:: SOURCE DATA

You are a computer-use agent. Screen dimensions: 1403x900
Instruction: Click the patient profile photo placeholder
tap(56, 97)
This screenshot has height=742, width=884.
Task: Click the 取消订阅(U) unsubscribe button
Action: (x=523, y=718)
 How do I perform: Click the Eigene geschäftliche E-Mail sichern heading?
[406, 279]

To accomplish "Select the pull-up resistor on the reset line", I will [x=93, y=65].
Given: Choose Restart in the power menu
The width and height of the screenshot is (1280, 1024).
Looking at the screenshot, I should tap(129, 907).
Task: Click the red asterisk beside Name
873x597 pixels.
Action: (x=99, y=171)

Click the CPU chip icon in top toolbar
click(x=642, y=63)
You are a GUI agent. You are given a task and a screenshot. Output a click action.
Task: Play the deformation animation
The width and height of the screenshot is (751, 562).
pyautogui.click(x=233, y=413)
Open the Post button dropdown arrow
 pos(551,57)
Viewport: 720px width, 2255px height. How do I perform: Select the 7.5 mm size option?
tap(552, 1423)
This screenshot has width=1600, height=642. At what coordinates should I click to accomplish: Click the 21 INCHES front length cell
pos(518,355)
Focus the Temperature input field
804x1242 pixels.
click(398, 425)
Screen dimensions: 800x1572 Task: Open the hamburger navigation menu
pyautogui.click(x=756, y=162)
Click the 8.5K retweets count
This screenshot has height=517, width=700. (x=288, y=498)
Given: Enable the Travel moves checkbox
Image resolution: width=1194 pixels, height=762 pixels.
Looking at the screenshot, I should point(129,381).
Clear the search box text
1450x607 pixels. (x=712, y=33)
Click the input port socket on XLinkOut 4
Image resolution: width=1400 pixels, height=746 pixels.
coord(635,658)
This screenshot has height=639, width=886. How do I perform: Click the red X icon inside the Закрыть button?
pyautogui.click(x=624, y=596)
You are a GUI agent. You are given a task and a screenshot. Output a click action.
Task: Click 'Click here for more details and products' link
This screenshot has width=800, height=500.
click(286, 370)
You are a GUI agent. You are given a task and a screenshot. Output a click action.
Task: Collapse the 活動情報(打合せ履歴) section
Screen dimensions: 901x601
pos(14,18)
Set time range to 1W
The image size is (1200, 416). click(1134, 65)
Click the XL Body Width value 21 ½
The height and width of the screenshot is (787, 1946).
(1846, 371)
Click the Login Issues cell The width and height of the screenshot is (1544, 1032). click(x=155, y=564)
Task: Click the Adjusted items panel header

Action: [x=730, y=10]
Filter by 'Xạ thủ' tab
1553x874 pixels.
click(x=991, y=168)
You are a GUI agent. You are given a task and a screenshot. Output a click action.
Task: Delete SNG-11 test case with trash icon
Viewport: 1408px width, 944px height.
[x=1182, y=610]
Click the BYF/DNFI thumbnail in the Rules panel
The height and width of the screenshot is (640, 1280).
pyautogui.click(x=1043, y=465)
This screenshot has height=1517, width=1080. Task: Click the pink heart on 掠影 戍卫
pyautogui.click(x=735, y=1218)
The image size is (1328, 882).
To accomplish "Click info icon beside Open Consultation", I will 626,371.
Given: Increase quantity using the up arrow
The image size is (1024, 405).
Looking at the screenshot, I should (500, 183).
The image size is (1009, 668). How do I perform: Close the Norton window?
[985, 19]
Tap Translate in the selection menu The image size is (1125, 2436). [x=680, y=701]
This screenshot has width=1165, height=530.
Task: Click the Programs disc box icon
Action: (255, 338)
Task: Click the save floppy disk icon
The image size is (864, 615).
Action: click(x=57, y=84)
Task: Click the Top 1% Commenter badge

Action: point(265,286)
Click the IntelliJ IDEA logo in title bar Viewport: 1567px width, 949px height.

::::

• TASK STATEMENT:
Each line above must be retyped exactly.

• EXPECTED OUTPUT:
You are a computer-use agent. Screen dimensions: 1403x900
Instruction: Click the patient profile photo placeholder
tap(56, 97)
This screenshot has height=742, width=884.
Task: Click the 取消订阅(U) unsubscribe button
Action: (x=523, y=718)
 How do I perform: Click the Eigene geschäftliche E-Mail sichern heading?
[406, 279]

To accomplish "Select the pull-up resistor on the reset line", I will [x=93, y=65].
Given: Choose Restart in the power menu
The width and height of the screenshot is (1280, 1024).
Looking at the screenshot, I should tap(129, 907).
Task: Click the red asterisk beside Name
873x597 pixels.
Action: (x=99, y=171)

Click the CPU chip icon in top toolbar
click(x=642, y=63)
You are a GUI agent. You are given a task and a screenshot. Output a click action.
Task: Play the deformation animation
The width and height of the screenshot is (751, 562).
pyautogui.click(x=233, y=413)
Open the Post button dropdown arrow
 pos(551,57)
Viewport: 720px width, 2255px height. How do I perform: Select the 7.5 mm size option?
tap(552, 1423)
This screenshot has width=1600, height=642. At what coordinates should I click to accomplish: Click the 21 INCHES front length cell
pos(518,355)
Focus the Temperature input field
804x1242 pixels.
click(398, 425)
Screen dimensions: 800x1572 Task: Open the hamburger navigation menu
pyautogui.click(x=756, y=162)
Click the 8.5K retweets count
This screenshot has height=517, width=700. (x=288, y=498)
Given: Enable the Travel moves checkbox
Image resolution: width=1194 pixels, height=762 pixels.
Looking at the screenshot, I should point(129,381).
Clear the search box text
1450x607 pixels. (x=712, y=33)
Click the input port socket on XLinkOut 4
Image resolution: width=1400 pixels, height=746 pixels.
coord(635,658)
This screenshot has height=639, width=886. How do I perform: Click the red X icon inside the Закрыть button?
pyautogui.click(x=624, y=596)
You are a GUI agent. You are given a task and a screenshot. Output a click action.
Task: Click 'Click here for more details and products' link
This screenshot has width=800, height=500.
click(286, 370)
You are a GUI agent. You are given a task and a screenshot. Output a click action.
Task: Collapse the 活動情報(打合せ履歴) section
Screen dimensions: 901x601
pos(14,18)
Set time range to 1W
The image size is (1200, 416). click(1134, 65)
Click the XL Body Width value 21 ½
The height and width of the screenshot is (787, 1946).
(1846, 371)
Click the Login Issues cell The width and height of the screenshot is (1544, 1032). click(x=155, y=564)
Task: Click the Adjusted items panel header

Action: [x=730, y=10]
Filter by 'Xạ thủ' tab
1553x874 pixels.
click(x=991, y=168)
You are a GUI agent. You are given a task and a screenshot. Output a click action.
Task: Delete SNG-11 test case with trash icon
Viewport: 1408px width, 944px height.
[x=1182, y=610]
Click the BYF/DNFI thumbnail in the Rules panel
The height and width of the screenshot is (640, 1280).
pyautogui.click(x=1043, y=465)
This screenshot has height=1517, width=1080. Task: Click the pink heart on 掠影 戍卫
pyautogui.click(x=735, y=1218)
The image size is (1328, 882).
To accomplish "Click info icon beside Open Consultation", I will 626,371.
Given: Increase quantity using the up arrow
The image size is (1024, 405).
Looking at the screenshot, I should (500, 183).
The image size is (1009, 668). How do I perform: Close the Norton window?
[985, 19]
Tap Translate in the selection menu The image size is (1125, 2436). [x=680, y=701]
This screenshot has width=1165, height=530.
Task: Click the Programs disc box icon
Action: (255, 338)
Task: Click the save floppy disk icon
The image size is (864, 615).
Action: click(x=57, y=84)
Task: Click the Top 1% Commenter badge

Action: point(265,286)
Click the IntelliJ IDEA logo in title bar Viewport: 1567px width, 949px height.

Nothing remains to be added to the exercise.